[Data extracted from a collection]

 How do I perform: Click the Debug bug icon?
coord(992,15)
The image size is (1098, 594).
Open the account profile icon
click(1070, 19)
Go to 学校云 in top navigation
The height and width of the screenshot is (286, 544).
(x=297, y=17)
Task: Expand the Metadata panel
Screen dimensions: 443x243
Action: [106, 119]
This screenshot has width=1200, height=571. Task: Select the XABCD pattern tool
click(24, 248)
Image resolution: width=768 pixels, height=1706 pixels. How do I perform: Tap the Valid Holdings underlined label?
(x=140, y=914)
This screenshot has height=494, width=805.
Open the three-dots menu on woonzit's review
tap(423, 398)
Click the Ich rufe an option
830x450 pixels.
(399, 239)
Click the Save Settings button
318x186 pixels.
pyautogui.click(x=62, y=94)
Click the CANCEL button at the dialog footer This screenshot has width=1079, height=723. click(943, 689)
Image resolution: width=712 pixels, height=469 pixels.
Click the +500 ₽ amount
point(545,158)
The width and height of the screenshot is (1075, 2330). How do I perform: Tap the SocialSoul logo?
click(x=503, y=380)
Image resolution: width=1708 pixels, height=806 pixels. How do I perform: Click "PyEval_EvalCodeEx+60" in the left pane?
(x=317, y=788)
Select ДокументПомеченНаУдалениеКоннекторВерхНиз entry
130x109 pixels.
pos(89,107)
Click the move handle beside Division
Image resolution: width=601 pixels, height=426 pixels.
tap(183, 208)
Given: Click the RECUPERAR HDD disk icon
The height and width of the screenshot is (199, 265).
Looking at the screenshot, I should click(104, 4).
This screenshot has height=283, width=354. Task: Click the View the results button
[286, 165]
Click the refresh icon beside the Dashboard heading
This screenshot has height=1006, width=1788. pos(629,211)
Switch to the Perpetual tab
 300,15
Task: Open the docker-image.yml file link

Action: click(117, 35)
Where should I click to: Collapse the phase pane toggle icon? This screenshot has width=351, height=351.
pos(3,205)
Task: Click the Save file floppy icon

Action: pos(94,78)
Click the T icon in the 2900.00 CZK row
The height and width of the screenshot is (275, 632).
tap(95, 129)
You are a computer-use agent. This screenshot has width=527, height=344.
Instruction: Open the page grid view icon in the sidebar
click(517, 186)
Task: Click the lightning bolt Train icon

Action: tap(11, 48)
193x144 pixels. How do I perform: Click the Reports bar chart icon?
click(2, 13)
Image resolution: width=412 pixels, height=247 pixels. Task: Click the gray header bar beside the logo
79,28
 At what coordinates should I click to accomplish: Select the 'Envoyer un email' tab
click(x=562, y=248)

# TASK REQUIREMENTS
Word for word, restate each of the records above.

# RESPONSE AREA
 How do I perform: Click the Debug bug icon?
coord(992,15)
The image size is (1098, 594).
Open the account profile icon
click(1070, 19)
Go to 学校云 in top navigation
The height and width of the screenshot is (286, 544).
(x=297, y=17)
Task: Expand the Metadata panel
Screen dimensions: 443x243
Action: [106, 119]
This screenshot has width=1200, height=571. Task: Select the XABCD pattern tool
click(24, 248)
Image resolution: width=768 pixels, height=1706 pixels. How do I perform: Tap the Valid Holdings underlined label?
(x=140, y=914)
This screenshot has height=494, width=805.
Open the three-dots menu on woonzit's review
tap(423, 398)
Click the Ich rufe an option
830x450 pixels.
(399, 239)
Click the Save Settings button
318x186 pixels.
pyautogui.click(x=62, y=94)
Click the CANCEL button at the dialog footer This screenshot has width=1079, height=723. click(943, 689)
Image resolution: width=712 pixels, height=469 pixels.
Click the +500 ₽ amount
point(545,158)
The width and height of the screenshot is (1075, 2330). How do I perform: Tap the SocialSoul logo?
click(x=503, y=380)
Image resolution: width=1708 pixels, height=806 pixels. How do I perform: Click "PyEval_EvalCodeEx+60" in the left pane?
(x=317, y=788)
Select ДокументПомеченНаУдалениеКоннекторВерхНиз entry
130x109 pixels.
pos(89,107)
Click the move handle beside Division
Image resolution: width=601 pixels, height=426 pixels.
tap(183, 208)
Given: Click the RECUPERAR HDD disk icon
The height and width of the screenshot is (199, 265).
Looking at the screenshot, I should click(104, 4).
This screenshot has height=283, width=354. Task: Click the View the results button
[286, 165]
Click the refresh icon beside the Dashboard heading
This screenshot has height=1006, width=1788. pos(629,211)
Switch to the Perpetual tab
 300,15
Task: Open the docker-image.yml file link

Action: click(117, 35)
Where should I click to: Collapse the phase pane toggle icon? This screenshot has width=351, height=351.
pos(3,205)
Task: Click the Save file floppy icon

Action: pos(94,78)
Click the T icon in the 2900.00 CZK row
The height and width of the screenshot is (275, 632).
tap(95, 129)
You are a computer-use agent. This screenshot has width=527, height=344.
Instruction: Open the page grid view icon in the sidebar
click(517, 186)
Task: Click the lightning bolt Train icon

Action: tap(11, 48)
193x144 pixels. How do I perform: Click the Reports bar chart icon?
click(2, 13)
Image resolution: width=412 pixels, height=247 pixels. Task: Click the gray header bar beside the logo
79,28
 At what coordinates should I click to accomplish: Select the 'Envoyer un email' tab
click(x=562, y=248)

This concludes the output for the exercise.